** begin TEXT SEGMENT **

# Pixel BG-E11 clone Canon 5DIII grip teardown



## mattcnh (Jun 27, 2012)

I just got my Pixel grip from an Amazon seller and wanted to see how sturdy it was before trusting it. It feels pretty solid and I don't have any worries that it is built poorly now. I took a few iPhone photos and put them on flickr: http://flic.kr/s/aHsjAfLehA


----------



## zim (Jun 27, 2012)

Looks great, would be interesting to see a side by side teardown of the official grip against this as the price difference is….. well you know….

Wonder if they would consider making the rest of the camera while there at it  ;D


----------



## DavidRiesenberg (Jun 27, 2012)

Yeah, I also got mine today and it seems very solidly built. I never handled an original bg-e11 but this one seems quite heavy and robust.


----------



## awinphoto (Jun 27, 2012)

How does the material feel in comparison to the 5d material... Thing i always disliked from non-oem grips was the plastic all the way to the rubber felt inferior... is this the same here in your opinion?


----------



## D_Rochat (Jun 27, 2012)

Thanks a lot for sharing the tear down. I've been wondering how the build quality of the Pixel grip was and it's good to hear it's solid. However, the lack of weather sealing is a deal breaker for me


----------



## mattcnh (Jun 27, 2012)

It's pretty close to the OEM material. Looks and feels about the same. The shutter and finger wheel are not as nice as the original but for $96 it's not a big deal.


----------



## Viggo (Jun 27, 2012)

I've heard that the orignal Canon-bg-e11 doesn't have the metal plate inside, but black tape... :


----------



## spinworkxroy (Jun 28, 2012)

I also bought this grip from ebay…for USD89 i believe..
I've used other brand grips for other canon cameras and i must say this one is the best built i've seen for a 3rd party brand.
At least the tripod mount is metal and not just plastic.
Everything about this just feels solid and i would say 90% of the original in terms of feel and maybe quality. It's not magnesium and i dont think it's weather-sealed but i don't need those features in a grip…
Well worth the money…works flawlessly the few times i've put it to use so far.


----------



## Rat (Jun 28, 2012)

Has anyone used this grip with a Sunsniper Steel or similar? I'd much like to save the $$ but I'm kinda reluctant to hang my five pound, five grand kit from anything not built like a tank, as it will have to withstand some serious hiking.

** end TEXT SEGMENT **
** begin MATERIAL SHOWN **

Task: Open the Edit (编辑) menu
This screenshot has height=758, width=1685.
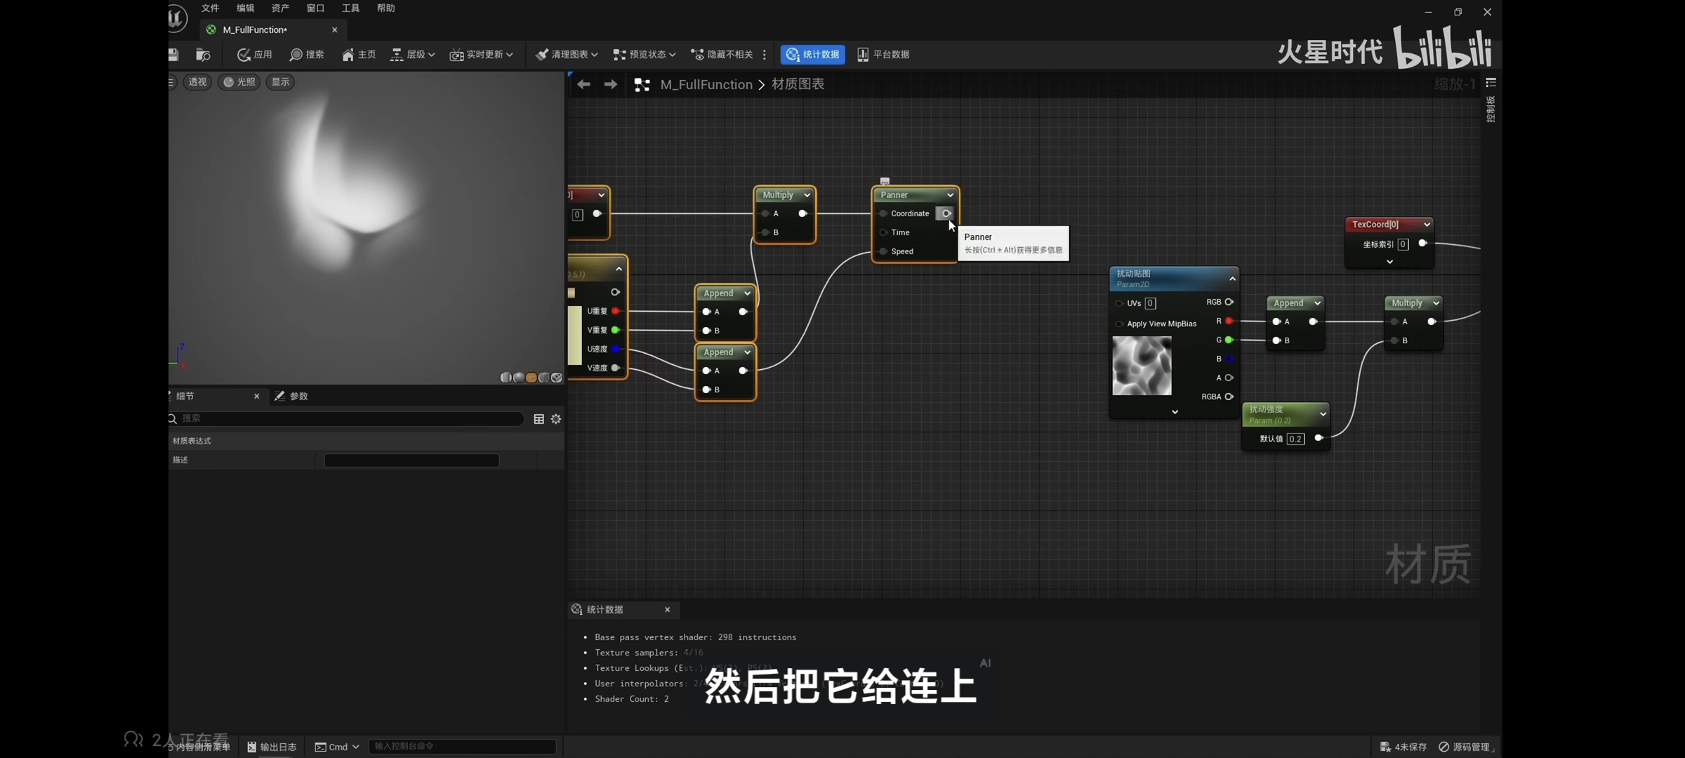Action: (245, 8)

** end MATERIAL SHOWN **
** begin MATERIAL SHOWN **

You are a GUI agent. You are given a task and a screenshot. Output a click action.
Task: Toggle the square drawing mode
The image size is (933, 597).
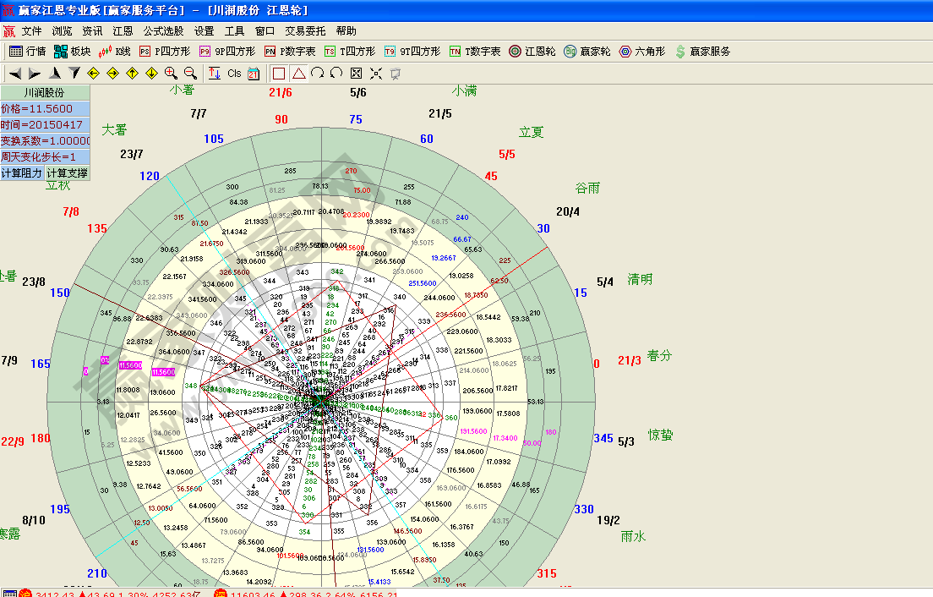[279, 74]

** end MATERIAL SHOWN **

◆ WRITTEN EXERCISE: From the grip teardown thread, write out the passage from "I've used other" up to and including "Rat (Jun 28, 2012)", word for word.

◆ ANSWER TO THIS PROBLEM:
I've used other brand grips for other canon cameras and i must say this one is the best built i've seen for a 3rd party brand.
At least the tripod mount is metal and not just plastic.
Everything about this just feels solid and i would say 90% of the original in terms of feel and maybe quality. It's not magnesium and i dont think it's weather-sealed but i don't need those features in a grip…
Well worth the money…works flawlessly the few times i've put it to use so far.


----------



## Rat (Jun 28, 2012)